— Supplied passage —
┌──
739b67856a
Build / build (push) Successful in 10m39s
The clean-break delete that closes the workload-first refactor arc.
Net diff: ~30 backend files deleted, ~20 modified, ~12k LOC removed
on the Go side; entire /projects /stacks /sites /deploy frontend
trees gone; ~6.7k LOC removed on the Svelte/TypeScript side.
Backend
- API handlers gone: internal/api/{projects,stages,stage_env,stacks,
static_sites,deploys,instances,volume_browser}.go
- Store CRUD + tests gone: internal/store/{projects,stages,stage_env,
stacks,static_sites,static_site_secrets,deploys,poll_state,volumes,
workload_sync}.go (+ _test.go siblings)
- Legacy deployer pipeline gone: internal/deployer/{bluegreen,promote,
rollback,subdomain,resolver_test}.go; deployer.go trimmed to just the
dispatch surface used by the plugin pipeline
- internal/staticsite/{manager,healthcheck}.go and
internal/stack/manager.go gone (the rest of those packages stay as
helpers imported by the static + compose plugins)
- internal/registry/poller.go gone (legacy registry poller)
- internal/volume.ResolvePath gone; ResolveWorkloadPath stays
- internal/webhook: handleWebhook (project) + handleSiteWebhook (site)
└──
— Goals —
(1) In the commit message, reproduce the part that opens with the words containing "- Legacy deployer" and closes with "static + compose plugins)", changing "dispatch surface" to "dispatch layer".
(2) Continue the commit message about the workload-first refactor cleanup from its last line.

— Information shown —
┌──
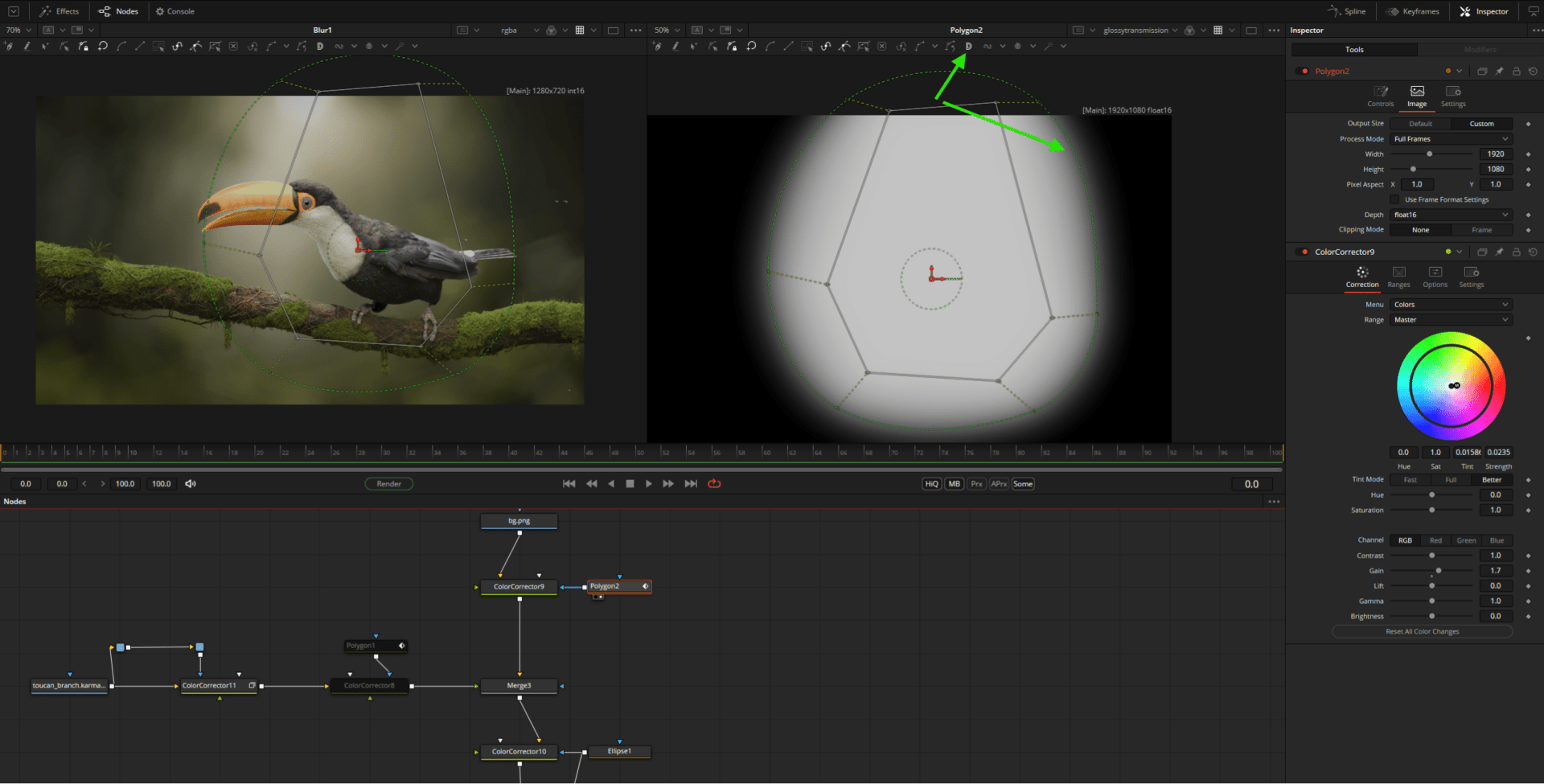
Task: Open the Correction tab icon under ColorCorrector9
Action: pos(1362,273)
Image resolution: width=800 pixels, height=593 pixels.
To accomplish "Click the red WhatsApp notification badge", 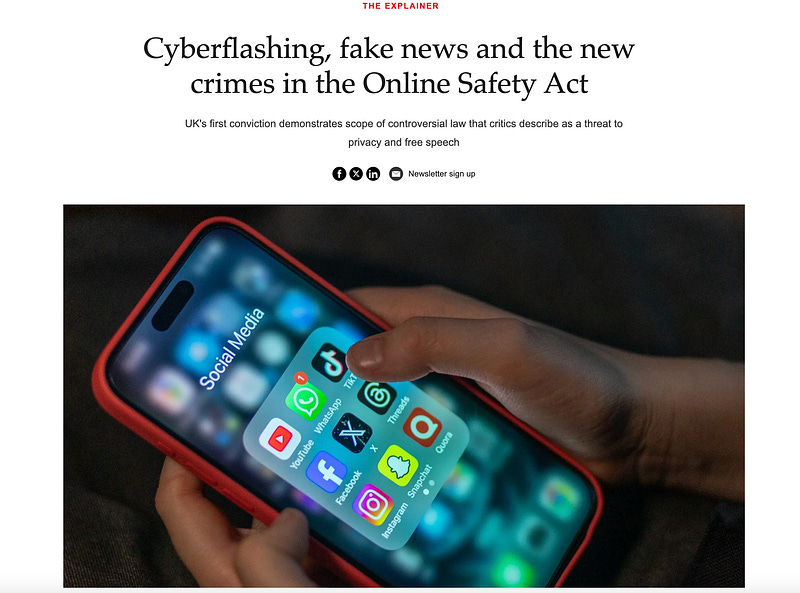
└──
— Task answers —
(1)
- Legacy deployer pipeline gone: internal/deployer/{bluegreen,promote,
rollback,subdomain,resolver_test}.go; deployer.go trimmed to just the
dispatch layer used by the plugin pipeline
- internal/staticsite/{manager,healthcheck}.go and
internal/stack/manager.go gone (the rest of those packages stay as
helpers imported by the static + compose plugins)

(2)
gone; only POST /api/webhook/triggers/{secret} remains
- workload-side webhook URL handlers (getWorkloadWebhook +
regenerateWorkloadWebhook + EnsureWorkloadWebhookSecret +
SetWorkloadWebhookSecret + GetWorkloadByWebhookSecret) gone — they
minted URLs that would 404 against the new trigger-only ingress
- cmd/server/main.go: dropped staticsite.Manager, stack.Manager,
staticsite.HealthChecker, registry poller, SetSiteSyncTriggerer,
SetStaticSiteManager, SetStackManager, wireStaticBackend
- store/store.go: idempotent DROP TABLE IF EXISTS for every legacy
table (projects, stages, stage_env, volumes, deploys, deploy_logs,
poll_states, stacks, stack_revisions, stack_deploys, static_sites,
static_site_secrets); FK order children-then-parents
- store/models.go: dropped Project, Stage, Deploy, DeployLog, StageEnv,
Volume, StaticSite, StaticSiteSecret, Stack, StackRevision,
StackDeploy types; kept WorkloadKind constants as documented strings
- internal/store/helpers.go (new): BoolToInt, rowScanner,
GenerateWebhookSecret extracted from deleted CRUD files
- internal/api/secrets.go (new): forwards to store.GenerateWebhookSecret
so api + store paths share one secret-generation impl (no
panic-vs-UUID-fallback divergence)
- internal/reconciler/reconciler.go: dropped legacy stack-by-compose
+ static-site label paths; only canonical tinyforge.workload.id
dispatch remains
- providers (gitea_content/github_provider/gitlab_provider) gained
path-traversal rejection on every tree entry
- internal/webhook ParsedImage / ParseImageRef demoted to package-
private (no external callers)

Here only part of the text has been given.